WHAT TO DO
Copy all of the entries below word for word, keeping every line in its original order.

EXERCISE DATA
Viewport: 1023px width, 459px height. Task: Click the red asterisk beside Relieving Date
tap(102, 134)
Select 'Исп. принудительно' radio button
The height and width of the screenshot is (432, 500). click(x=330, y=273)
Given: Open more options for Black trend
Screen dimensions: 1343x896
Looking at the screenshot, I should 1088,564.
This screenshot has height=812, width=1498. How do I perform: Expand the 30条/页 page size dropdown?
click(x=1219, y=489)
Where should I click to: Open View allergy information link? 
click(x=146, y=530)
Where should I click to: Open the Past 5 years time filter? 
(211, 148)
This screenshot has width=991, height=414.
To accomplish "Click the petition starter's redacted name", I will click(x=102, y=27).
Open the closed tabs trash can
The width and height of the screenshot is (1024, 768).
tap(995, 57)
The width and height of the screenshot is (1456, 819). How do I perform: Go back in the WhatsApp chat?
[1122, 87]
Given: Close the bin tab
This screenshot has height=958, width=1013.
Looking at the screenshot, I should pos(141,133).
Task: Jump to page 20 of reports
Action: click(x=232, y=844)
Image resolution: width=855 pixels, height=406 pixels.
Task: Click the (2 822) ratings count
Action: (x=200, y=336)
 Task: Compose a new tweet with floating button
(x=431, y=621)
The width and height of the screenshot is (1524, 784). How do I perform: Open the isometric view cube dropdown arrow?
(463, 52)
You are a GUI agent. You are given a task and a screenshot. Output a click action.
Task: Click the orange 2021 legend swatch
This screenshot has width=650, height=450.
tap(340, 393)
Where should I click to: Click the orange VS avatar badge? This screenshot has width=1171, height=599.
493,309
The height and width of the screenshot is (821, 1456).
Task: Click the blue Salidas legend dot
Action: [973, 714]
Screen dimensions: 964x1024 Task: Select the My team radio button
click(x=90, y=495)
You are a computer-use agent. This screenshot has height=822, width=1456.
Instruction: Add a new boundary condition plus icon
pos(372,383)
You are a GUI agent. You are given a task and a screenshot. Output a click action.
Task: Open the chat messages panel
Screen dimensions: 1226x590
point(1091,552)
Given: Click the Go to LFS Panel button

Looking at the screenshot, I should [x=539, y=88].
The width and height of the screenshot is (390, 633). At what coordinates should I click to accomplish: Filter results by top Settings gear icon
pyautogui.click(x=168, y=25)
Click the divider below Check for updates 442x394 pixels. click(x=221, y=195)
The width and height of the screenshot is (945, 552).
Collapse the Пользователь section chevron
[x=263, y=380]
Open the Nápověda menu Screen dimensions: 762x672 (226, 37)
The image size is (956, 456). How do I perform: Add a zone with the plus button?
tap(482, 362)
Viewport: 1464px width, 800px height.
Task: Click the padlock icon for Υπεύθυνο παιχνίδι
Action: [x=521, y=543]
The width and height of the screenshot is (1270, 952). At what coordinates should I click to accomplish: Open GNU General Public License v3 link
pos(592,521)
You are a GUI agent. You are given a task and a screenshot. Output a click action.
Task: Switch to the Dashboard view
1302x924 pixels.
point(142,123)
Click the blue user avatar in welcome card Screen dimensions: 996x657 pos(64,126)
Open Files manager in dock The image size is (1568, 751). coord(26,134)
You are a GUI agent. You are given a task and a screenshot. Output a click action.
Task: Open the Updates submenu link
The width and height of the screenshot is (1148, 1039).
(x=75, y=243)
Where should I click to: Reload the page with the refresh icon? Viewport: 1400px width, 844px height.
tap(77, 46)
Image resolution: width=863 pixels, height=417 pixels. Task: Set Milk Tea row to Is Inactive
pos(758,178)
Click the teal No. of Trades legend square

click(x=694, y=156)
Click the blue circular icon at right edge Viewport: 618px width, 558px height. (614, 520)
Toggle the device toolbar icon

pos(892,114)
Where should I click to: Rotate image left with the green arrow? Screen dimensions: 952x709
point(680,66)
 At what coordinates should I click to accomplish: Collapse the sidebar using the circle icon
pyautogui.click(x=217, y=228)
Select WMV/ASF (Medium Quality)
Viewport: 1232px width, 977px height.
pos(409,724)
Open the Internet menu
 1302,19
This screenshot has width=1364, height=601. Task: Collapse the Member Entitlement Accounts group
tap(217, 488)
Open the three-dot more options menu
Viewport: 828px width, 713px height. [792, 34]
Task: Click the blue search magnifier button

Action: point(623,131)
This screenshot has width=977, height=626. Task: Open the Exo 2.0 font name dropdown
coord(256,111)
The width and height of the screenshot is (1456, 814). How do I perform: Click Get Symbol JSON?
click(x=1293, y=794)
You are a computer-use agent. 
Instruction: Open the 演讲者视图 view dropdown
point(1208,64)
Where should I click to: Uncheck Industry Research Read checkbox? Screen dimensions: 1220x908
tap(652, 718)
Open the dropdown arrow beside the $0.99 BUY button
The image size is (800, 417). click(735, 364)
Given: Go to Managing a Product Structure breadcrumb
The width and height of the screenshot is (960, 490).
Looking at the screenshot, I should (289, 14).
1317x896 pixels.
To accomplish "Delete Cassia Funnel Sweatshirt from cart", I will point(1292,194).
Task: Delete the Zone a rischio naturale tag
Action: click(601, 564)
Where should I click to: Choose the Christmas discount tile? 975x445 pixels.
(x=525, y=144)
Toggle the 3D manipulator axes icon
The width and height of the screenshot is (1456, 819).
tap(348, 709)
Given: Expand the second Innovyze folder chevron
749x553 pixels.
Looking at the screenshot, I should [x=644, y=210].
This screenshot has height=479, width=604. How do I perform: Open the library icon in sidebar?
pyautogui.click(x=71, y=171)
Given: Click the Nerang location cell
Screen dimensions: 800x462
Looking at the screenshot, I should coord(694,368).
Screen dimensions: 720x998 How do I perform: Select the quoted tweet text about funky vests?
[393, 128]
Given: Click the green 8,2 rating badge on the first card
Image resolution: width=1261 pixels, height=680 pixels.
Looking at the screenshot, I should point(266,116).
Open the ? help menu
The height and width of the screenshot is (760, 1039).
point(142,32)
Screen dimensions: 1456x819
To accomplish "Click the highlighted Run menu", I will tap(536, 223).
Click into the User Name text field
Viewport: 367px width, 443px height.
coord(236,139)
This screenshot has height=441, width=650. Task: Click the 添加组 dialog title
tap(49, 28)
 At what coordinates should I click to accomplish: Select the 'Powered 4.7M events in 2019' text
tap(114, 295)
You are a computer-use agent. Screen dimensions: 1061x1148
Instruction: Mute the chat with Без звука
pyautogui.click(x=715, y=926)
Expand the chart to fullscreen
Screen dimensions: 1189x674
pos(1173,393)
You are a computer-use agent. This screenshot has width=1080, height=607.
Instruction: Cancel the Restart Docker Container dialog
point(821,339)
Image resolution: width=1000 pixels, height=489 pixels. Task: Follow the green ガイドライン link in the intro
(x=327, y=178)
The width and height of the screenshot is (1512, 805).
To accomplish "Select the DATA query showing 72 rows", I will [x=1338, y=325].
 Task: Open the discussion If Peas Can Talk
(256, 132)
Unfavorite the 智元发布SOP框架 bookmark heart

PROBLEM SOLUTION
Viewport: 1023px width, 459px height. Task: Click the red asterisk beside Relieving Date
tap(102, 134)
Select 'Исп. принудительно' radio button
The height and width of the screenshot is (432, 500). click(x=330, y=273)
Given: Open more options for Black trend
Screen dimensions: 1343x896
Looking at the screenshot, I should 1088,564.
This screenshot has height=812, width=1498. How do I perform: Expand the 30条/页 page size dropdown?
click(x=1219, y=489)
Where should I click to: Open View allergy information link? 
click(x=146, y=530)
Where should I click to: Open the Past 5 years time filter? 
(211, 148)
This screenshot has width=991, height=414.
To accomplish "Click the petition starter's redacted name", I will click(x=102, y=27).
Open the closed tabs trash can
The width and height of the screenshot is (1024, 768).
tap(995, 57)
The width and height of the screenshot is (1456, 819). How do I perform: Go back in the WhatsApp chat?
[1122, 87]
Given: Close the bin tab
This screenshot has height=958, width=1013.
Looking at the screenshot, I should pos(141,133).
Task: Jump to page 20 of reports
Action: click(x=232, y=844)
Image resolution: width=855 pixels, height=406 pixels.
Task: Click the (2 822) ratings count
Action: (x=200, y=336)
 Task: Compose a new tweet with floating button
(x=431, y=621)
The width and height of the screenshot is (1524, 784). How do I perform: Open the isometric view cube dropdown arrow?
(463, 52)
You are a GUI agent. You are given a task and a screenshot. Output a click action.
Task: Click the orange 2021 legend swatch
This screenshot has width=650, height=450.
tap(340, 393)
Where should I click to: Click the orange VS avatar badge? This screenshot has width=1171, height=599.
493,309
The height and width of the screenshot is (821, 1456).
Task: Click the blue Salidas legend dot
Action: [973, 714]
Screen dimensions: 964x1024 Task: Select the My team radio button
click(x=90, y=495)
You are a computer-use agent. This screenshot has height=822, width=1456.
Instruction: Add a new boundary condition plus icon
pos(372,383)
You are a GUI agent. You are given a task and a screenshot. Output a click action.
Task: Open the chat messages panel
Screen dimensions: 1226x590
point(1091,552)
Given: Click the Go to LFS Panel button

Looking at the screenshot, I should [x=539, y=88].
The width and height of the screenshot is (390, 633). At what coordinates should I click to accomplish: Filter results by top Settings gear icon
pyautogui.click(x=168, y=25)
Click the divider below Check for updates 442x394 pixels. click(x=221, y=195)
The width and height of the screenshot is (945, 552).
Collapse the Пользователь section chevron
[x=263, y=380]
Open the Nápověda menu Screen dimensions: 762x672 (226, 37)
The image size is (956, 456). How do I perform: Add a zone with the plus button?
tap(482, 362)
Viewport: 1464px width, 800px height.
Task: Click the padlock icon for Υπεύθυνο παιχνίδι
Action: [x=521, y=543]
The width and height of the screenshot is (1270, 952). At what coordinates should I click to accomplish: Open GNU General Public License v3 link
pos(592,521)
You are a GUI agent. You are given a task and a screenshot. Output a click action.
Task: Switch to the Dashboard view
1302x924 pixels.
point(142,123)
Click the blue user avatar in welcome card Screen dimensions: 996x657 pos(64,126)
Open Files manager in dock The image size is (1568, 751). coord(26,134)
You are a GUI agent. You are given a task and a screenshot. Output a click action.
Task: Open the Updates submenu link
The width and height of the screenshot is (1148, 1039).
(x=75, y=243)
Where should I click to: Reload the page with the refresh icon? Viewport: 1400px width, 844px height.
tap(77, 46)
Image resolution: width=863 pixels, height=417 pixels. Task: Set Milk Tea row to Is Inactive
pos(758,178)
Click the teal No. of Trades legend square

click(x=694, y=156)
Click the blue circular icon at right edge Viewport: 618px width, 558px height. (614, 520)
Toggle the device toolbar icon

pos(892,114)
Where should I click to: Rotate image left with the green arrow? Screen dimensions: 952x709
point(680,66)
 At what coordinates should I click to accomplish: Collapse the sidebar using the circle icon
pyautogui.click(x=217, y=228)
Select WMV/ASF (Medium Quality)
Viewport: 1232px width, 977px height.
pos(409,724)
Open the Internet menu
 1302,19
This screenshot has width=1364, height=601. Task: Collapse the Member Entitlement Accounts group
tap(217, 488)
Open the three-dot more options menu
Viewport: 828px width, 713px height. [792, 34]
Task: Click the blue search magnifier button

Action: point(623,131)
This screenshot has width=977, height=626. Task: Open the Exo 2.0 font name dropdown
coord(256,111)
The width and height of the screenshot is (1456, 814). How do I perform: Click Get Symbol JSON?
click(x=1293, y=794)
You are a computer-use agent. 
Instruction: Open the 演讲者视图 view dropdown
point(1208,64)
Where should I click to: Uncheck Industry Research Read checkbox? Screen dimensions: 1220x908
tap(652, 718)
Open the dropdown arrow beside the $0.99 BUY button
The image size is (800, 417). click(735, 364)
Given: Go to Managing a Product Structure breadcrumb
The width and height of the screenshot is (960, 490).
Looking at the screenshot, I should (289, 14).
1317x896 pixels.
To accomplish "Delete Cassia Funnel Sweatshirt from cart", I will point(1292,194).
Task: Delete the Zone a rischio naturale tag
Action: click(601, 564)
Where should I click to: Choose the Christmas discount tile? 975x445 pixels.
(x=525, y=144)
Toggle the 3D manipulator axes icon
The width and height of the screenshot is (1456, 819).
tap(348, 709)
Given: Expand the second Innovyze folder chevron
749x553 pixels.
Looking at the screenshot, I should [x=644, y=210].
This screenshot has height=479, width=604. How do I perform: Open the library icon in sidebar?
pyautogui.click(x=71, y=171)
Given: Click the Nerang location cell
Screen dimensions: 800x462
Looking at the screenshot, I should coord(694,368).
Screen dimensions: 720x998 How do I perform: Select the quoted tweet text about funky vests?
[393, 128]
Given: Click the green 8,2 rating badge on the first card
Image resolution: width=1261 pixels, height=680 pixels.
Looking at the screenshot, I should point(266,116).
Open the ? help menu
The height and width of the screenshot is (760, 1039).
point(142,32)
Screen dimensions: 1456x819
To accomplish "Click the highlighted Run menu", I will tap(536, 223).
Click into the User Name text field
Viewport: 367px width, 443px height.
coord(236,139)
This screenshot has height=441, width=650. Task: Click the 添加组 dialog title
tap(49, 28)
 At what coordinates should I click to accomplish: Select the 'Powered 4.7M events in 2019' text
tap(114, 295)
You are a computer-use agent. Screen dimensions: 1061x1148
Instruction: Mute the chat with Без звука
pyautogui.click(x=715, y=926)
Expand the chart to fullscreen
Screen dimensions: 1189x674
pos(1173,393)
You are a computer-use agent. This screenshot has width=1080, height=607.
Instruction: Cancel the Restart Docker Container dialog
point(821,339)
Image resolution: width=1000 pixels, height=489 pixels. Task: Follow the green ガイドライン link in the intro
(x=327, y=178)
The width and height of the screenshot is (1512, 805).
To accomplish "Select the DATA query showing 72 rows", I will [x=1338, y=325].
 Task: Open the discussion If Peas Can Talk
(256, 132)
Unfavorite the 智元发布SOP框架 bookmark heart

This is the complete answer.